These early kinetic observations are clinically significant because some patients do not experience a significant decline in viral level until after 1 month of therapy with PEG-IFN and ribavirin. Whether this change in viral decline reflects an activation of the immune system or a change in IFN effectiveness needs to be assessed by careful kinetic analysis that accounts for changes in IFN blood levels over time.
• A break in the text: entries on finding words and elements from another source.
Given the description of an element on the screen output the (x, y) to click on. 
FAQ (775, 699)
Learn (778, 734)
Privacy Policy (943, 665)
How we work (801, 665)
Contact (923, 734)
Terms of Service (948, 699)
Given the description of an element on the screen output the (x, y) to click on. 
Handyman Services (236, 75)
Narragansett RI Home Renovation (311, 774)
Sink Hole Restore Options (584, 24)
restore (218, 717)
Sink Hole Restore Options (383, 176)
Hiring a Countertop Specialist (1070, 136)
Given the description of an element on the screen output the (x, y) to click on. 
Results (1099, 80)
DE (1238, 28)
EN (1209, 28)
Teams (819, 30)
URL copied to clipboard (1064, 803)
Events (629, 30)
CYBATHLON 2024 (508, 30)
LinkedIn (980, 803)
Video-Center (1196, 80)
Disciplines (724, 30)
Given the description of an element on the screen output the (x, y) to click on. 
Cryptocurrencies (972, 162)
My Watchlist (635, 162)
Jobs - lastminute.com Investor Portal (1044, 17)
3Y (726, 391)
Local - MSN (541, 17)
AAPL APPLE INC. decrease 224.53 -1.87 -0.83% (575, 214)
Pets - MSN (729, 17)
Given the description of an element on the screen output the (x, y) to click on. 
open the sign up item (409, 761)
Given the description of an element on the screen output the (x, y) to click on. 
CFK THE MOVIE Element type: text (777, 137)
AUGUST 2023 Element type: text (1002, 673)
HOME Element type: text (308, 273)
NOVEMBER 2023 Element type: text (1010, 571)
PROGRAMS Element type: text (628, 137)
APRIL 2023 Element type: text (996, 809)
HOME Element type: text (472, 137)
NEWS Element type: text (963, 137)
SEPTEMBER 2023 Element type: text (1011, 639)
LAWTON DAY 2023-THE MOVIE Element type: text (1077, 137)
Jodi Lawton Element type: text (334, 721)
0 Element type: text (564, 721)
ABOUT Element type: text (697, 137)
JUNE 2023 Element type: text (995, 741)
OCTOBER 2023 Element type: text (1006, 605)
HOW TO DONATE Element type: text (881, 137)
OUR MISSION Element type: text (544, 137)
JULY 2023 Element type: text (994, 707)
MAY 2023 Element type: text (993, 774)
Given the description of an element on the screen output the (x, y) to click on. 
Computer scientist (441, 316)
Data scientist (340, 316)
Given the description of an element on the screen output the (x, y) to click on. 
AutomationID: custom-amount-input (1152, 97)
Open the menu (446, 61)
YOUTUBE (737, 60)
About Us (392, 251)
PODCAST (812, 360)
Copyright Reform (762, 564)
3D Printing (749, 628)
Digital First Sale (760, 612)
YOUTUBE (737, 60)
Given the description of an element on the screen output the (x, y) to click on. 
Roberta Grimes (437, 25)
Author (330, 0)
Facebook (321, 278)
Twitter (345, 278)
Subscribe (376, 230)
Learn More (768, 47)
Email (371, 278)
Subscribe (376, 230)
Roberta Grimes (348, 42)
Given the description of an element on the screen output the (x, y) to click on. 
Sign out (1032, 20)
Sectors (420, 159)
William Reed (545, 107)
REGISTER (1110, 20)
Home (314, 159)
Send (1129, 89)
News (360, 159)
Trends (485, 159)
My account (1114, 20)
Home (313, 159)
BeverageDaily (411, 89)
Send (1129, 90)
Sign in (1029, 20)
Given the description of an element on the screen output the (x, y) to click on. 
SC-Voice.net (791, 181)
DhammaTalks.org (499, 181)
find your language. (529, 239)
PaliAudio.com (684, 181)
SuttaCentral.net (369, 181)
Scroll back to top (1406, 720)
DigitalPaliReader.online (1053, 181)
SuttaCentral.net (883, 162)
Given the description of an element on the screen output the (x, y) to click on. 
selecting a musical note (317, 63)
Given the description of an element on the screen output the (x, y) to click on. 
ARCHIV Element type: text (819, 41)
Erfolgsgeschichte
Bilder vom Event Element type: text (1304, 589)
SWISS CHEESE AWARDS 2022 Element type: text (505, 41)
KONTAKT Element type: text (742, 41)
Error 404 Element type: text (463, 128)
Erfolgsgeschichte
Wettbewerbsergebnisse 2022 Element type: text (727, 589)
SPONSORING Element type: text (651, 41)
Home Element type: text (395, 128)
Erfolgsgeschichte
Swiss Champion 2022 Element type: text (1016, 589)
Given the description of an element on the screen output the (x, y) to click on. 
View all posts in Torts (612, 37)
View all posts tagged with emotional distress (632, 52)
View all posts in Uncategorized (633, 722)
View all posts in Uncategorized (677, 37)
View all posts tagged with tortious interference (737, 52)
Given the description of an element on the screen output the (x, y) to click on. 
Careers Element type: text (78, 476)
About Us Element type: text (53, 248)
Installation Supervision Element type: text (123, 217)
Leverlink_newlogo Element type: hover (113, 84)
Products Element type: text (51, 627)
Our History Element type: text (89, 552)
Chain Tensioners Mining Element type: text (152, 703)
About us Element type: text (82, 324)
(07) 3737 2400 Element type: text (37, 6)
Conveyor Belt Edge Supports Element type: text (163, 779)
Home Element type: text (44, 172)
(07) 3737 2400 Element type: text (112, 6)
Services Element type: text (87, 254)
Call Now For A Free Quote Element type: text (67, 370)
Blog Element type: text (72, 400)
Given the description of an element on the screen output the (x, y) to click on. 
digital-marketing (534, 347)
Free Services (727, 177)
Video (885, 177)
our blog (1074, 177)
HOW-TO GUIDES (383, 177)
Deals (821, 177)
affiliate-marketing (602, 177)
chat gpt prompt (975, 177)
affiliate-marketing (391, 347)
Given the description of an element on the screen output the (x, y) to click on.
Nonetheless, these observations may help explain the recent findings of Davis et al,35 who examined early viral predictors of response with data from a large international treatment trial of PEG-IFN alfa-2b and ribavirin.27 They found that 100% of patients who did not experience more than a 2.0-log decline in HCV RNA levels by 12 weeks failed to respond despite 9 additional months of therapy with PEG-IFN alfa-2b and ribavirin. Of those patients who did experience at least a 2.0-log decline at week 12, 72% went on to achieve a sustained response. The viral level and decline at 1 month was not an accurate predictor of failure to achieve a sustained response, a finding that might reflect the fact that some patients do not undergo a third-phase viral decline until after week 4. Davis et al proposed an algorithm for viral testing that involved measuring viral levels at baseline and at weeks 12 and 24 in genotype 1-infected patients. Based on the high rate of cure in genotype 2- and 3-infected patients, they suggested that viral levels need not be measured during therapy; instead, they recommended that they be measured 6 months after the completion of therapy.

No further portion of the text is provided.